Estimating and bidding a job is one of those essential processes at the heart of a contractor’s business. It is a complex process involving, among other things, an assessment of the scope of the job, estimating the costs of materials and labor involved, and putting forward the best price for the owner that will, hopefully, still make a reasonable profit for the contractor.
Estimating and bidding can also be time-consuming, although the use of specialized software has reduced the time involved.
Now, some Internet companies have introduced into the construction business a new twist on this process: a reverse auction mechanism first developed for procurement of goods and commodities.
Reverse auctions may well work for commodities since these are manufactured with little or no variance. A user puts forward the need for a certain number of items, and sets up a website for receiving bids from manufacturers or suppliers of that item. After a certain number of rounds of bidding, during which the competitors can see each others’ bids, the lowest bid wins and that’s the end of the story. The product is shipped and, if it’s satisfactory, the agreed-upon price is paid.
It’s assumed that bidders won’t go below the manufactured price (plus a profit) of the item. Companies that host these reverse auctions for commodities assert that the process saves money in procurement, although the method hasn’t been around long enough to demonstrate that conclusively.

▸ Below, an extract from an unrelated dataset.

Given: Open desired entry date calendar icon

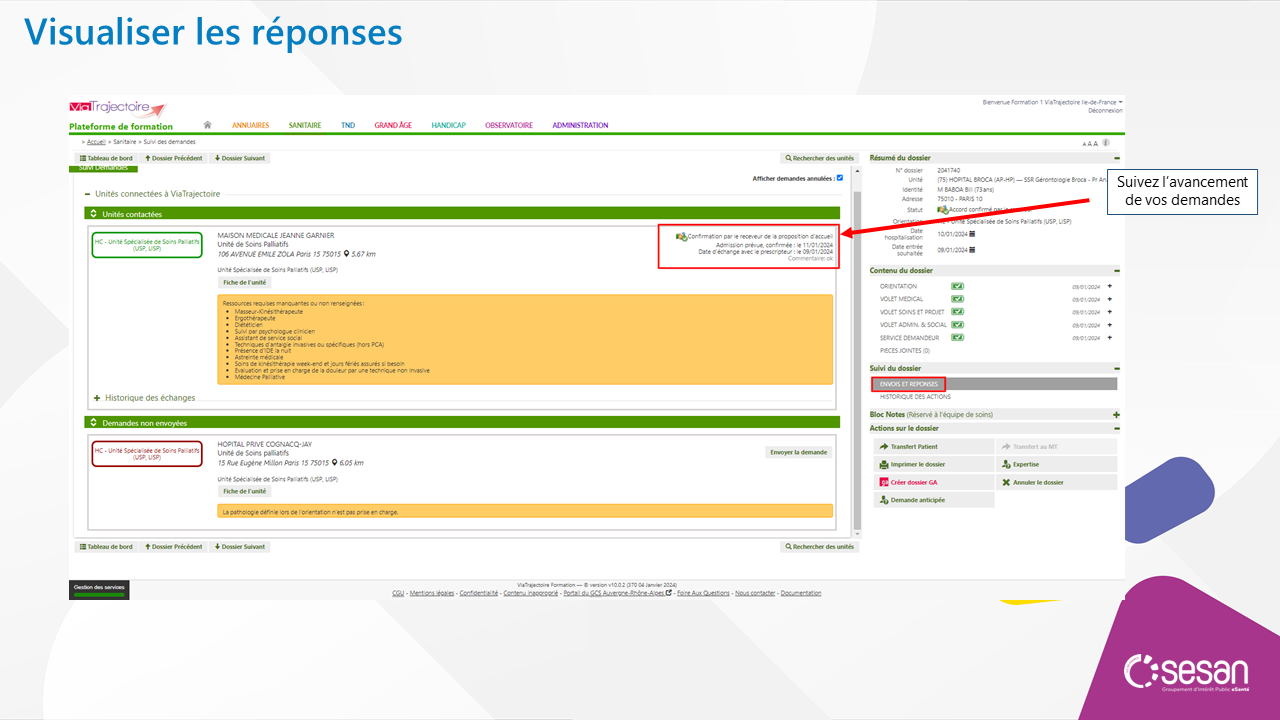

Companies wishing to host reverse auction sites for construction services also claim that the process will result in lower prices. Construction services, however, present a very different set of circumstances. Every construction project is inherently unique, with different requirements.
Although Internet reverse auctions have been used for construction services, it’s certainly not a universally accepted method of procurement. Many construction associations, including MCAA, have devoted some time to studying the issue.
One of the most interesting studies came from the well-respected Construction Users Roundtable (CURT). This organization, which presents the voice of the owner and whose stated goal is to “keep construction and maintenance costs competitive,” has raised a number of points in its Guidelines on the Use of Reverse Auction Technology. The document, which maintains a neutral stance, lays out a number of potential advantages and drawbacks.
For owners, potential advantages include the possibility of more competitive bids. Bidders may profit from knowing how their bids compare to other competitors.
Possible drawbacks for owners are that some well-qualified bidders won’t participate because they don’t trust the process, the lowest possible price may not actually be offered, and bidders may perceive cost as the only matter of importance to the owner.
MCAA is concerned about these as well as other elements. One concern arises when the owner fails to prequalify the participating contractors. Another occurs when, as has been suspected, an owner acts as a “phantom bidder,” submitting bids to push down the price. In addition, because of the speed with which they are conducted and the pressure of meeting an online deadline, reverse Internet auctions increase the chances for errors in bidding, an eventuality that benefits no one.
To counteract these possibilities, contractors should follow the same good business practices they use when negotiating a job or submitting a sealed bid. A history of dealing with the owner is beneficial; in its absence, knowing the owner’s reputation is important.
If the owner has a good reputation for valuing a contractor’s excellence in project management, it’s a safe bet that the owner’s nature will not change just because he or she is using an Internet reverse auction to take bids. Doing your homework on the project is also essential, as it is with all bidding.
MCAA’s task force on Internet reverse auctions is preparing a paper on the subject, which will be presented during MCAA’s annual convention, February 29 ¯ March 4, 2004 at Walt Disney World. In the meantime, MCAA recommends all parties in the construction process use caution and care in the use of Internet reverse auctions, as they should with any procurement process.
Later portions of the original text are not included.